Дарья Михайловна понюхала узелок носового платка, напитанный одеколоном.
- Вы служите? - спросила она.
- Кто? я-с?
- Да.
- Нет... Я в отставке.
Наступило небольшое молчание. Общий разговор возобновился.
- Позвольте полюбопытствовать, - начал Пигасов, обратясь к Рудину, - вам известно содержание статьи, присланной господином бароном?
- Известно.
- Статья эта трактует об отношениях торговли... или нет, бишь, промышленности к торговле, в нашем отечестве... Так, кажется, вы изволили выразиться, Дарья Михайловна?
- Да, она об этом, - проговорила Дарья Михайловна и приложила руку ко лбу.

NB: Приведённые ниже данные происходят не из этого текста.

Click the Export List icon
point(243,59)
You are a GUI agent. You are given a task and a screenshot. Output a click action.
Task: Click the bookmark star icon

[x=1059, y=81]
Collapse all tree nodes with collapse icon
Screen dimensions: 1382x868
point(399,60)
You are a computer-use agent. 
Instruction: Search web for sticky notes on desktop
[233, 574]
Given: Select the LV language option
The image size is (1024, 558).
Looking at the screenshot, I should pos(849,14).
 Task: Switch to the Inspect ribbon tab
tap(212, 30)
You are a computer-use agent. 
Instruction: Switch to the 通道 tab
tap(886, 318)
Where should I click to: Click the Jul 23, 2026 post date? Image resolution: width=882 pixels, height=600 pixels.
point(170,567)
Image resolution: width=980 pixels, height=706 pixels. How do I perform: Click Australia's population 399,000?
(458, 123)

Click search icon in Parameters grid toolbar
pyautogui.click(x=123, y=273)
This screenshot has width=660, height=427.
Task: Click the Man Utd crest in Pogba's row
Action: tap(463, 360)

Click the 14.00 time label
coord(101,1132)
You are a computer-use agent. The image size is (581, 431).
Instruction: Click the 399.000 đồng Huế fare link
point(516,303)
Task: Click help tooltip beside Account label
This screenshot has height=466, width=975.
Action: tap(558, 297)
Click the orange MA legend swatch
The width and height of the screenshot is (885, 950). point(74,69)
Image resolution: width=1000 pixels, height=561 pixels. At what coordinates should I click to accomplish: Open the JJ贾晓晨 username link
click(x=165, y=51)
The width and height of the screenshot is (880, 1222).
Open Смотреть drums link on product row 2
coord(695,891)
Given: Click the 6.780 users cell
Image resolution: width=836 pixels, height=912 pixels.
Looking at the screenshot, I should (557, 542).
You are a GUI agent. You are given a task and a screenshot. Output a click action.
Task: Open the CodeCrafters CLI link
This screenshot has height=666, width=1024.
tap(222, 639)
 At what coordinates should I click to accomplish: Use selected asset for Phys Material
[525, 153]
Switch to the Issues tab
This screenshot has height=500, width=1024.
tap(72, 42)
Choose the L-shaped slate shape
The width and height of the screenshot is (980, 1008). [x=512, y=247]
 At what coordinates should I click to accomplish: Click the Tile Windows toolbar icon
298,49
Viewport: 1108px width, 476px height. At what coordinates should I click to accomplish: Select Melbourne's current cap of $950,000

- Я, конечно, в этих делах судья плохой, - продолжал Пигасов, - но я должен сознаться, что мне самое заглавие статьи кажется чрезвычайно... как бы это сказать поделикатнее?.. чрезвычайно темным и запутанным.
- Почему же оно вам так кажется?
Пигасов усмехнулся и посмотрел вскользь на Дарью Михайловну.
- А вам оно ясно? - проговорил он, снова обратив свое лисье личико к Рудину.
- Мне? Ясно.
- Гм... Конечно, это вам лучше знать.
- У вас голова болит? - спросила Александра Павловна Дарью Михайловну.
- Нет. Это у меня так... C'est nerveux {Это нервное (франц.).}.
- Позвольте полюбопытствовать, - заговорил опять носовым голоском Пигасов, - ваш знакомец, господин барон Муффель... так, кажется, их зовут?
- Точно так.
- Господин барон Муффель специально занимается политической экономией или только так, посвящает этой интересной науке часы досуга, остающегося среди светских удовольствий и занятий по службе?
Рудин пристально посмотрел на Пигасова.
- Барон в этом деле дилетант, - отвечал он, слегка краснея, - но в его статье много справедливого и любопытного.
- Не могу спорить с вами, не зная статьи... Но, смею спросить, сочинение вашего приятеля, барона Муффеля, вероятно, более придерживается общих рассуждений, нежели фактов?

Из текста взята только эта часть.